I think the base assumption here is that you take for granted the notion that this theory is already established. Therefore you use words like "reaveals", "identifies", or "provides". As opposed to the term 'provisional' which I used originally. Which rubs us all the wrong way. I am a bit of a crackpot myself in this manner, so I always try to cull my grandiosity. This theory has yet to be confirmed by third-sources in the scientific community - nor especially by experiment. Therefore all we can do is describe it "as-is" in [almost exclusively] your papers. So say what it *attempts* to do. Not what it already achieved. Especially since the great Lenny Susskind (though I'm more of a Penrose guy myself) said: we definitely do not live in a supersymmetric reality. I think it is important to remember again - wikipedia is a tertiary source that aggregates existing facts. Not a platform for novel or cutting-edge research.

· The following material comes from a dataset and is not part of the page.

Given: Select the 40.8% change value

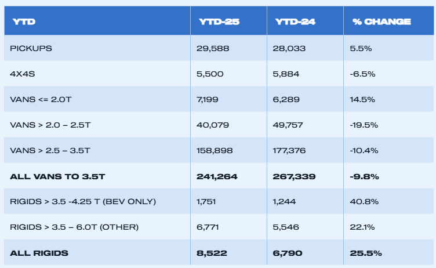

I tried to give the most oversimplified, most generalized lede, which would provide a clear simple explanation with an image; to an innocent passerby who comes here from a popular page like chaos theory. And says oh - this is a thing? My perspective is not necessarily the correct one. Yet the entire reason I began this long and honestly fascinating correspondence; is that from the beginning when I first read it some five years ago... I could not answer the question: what *is* STS? Purely according to the contents this page. This question must be clear to anyone whom reads the whole thing through. And after many times doing so; I'm still not entirely sure. Is it a TFT? Is it a supersymmetric gauge theory? Is it the solution to all human suffering due to chaos?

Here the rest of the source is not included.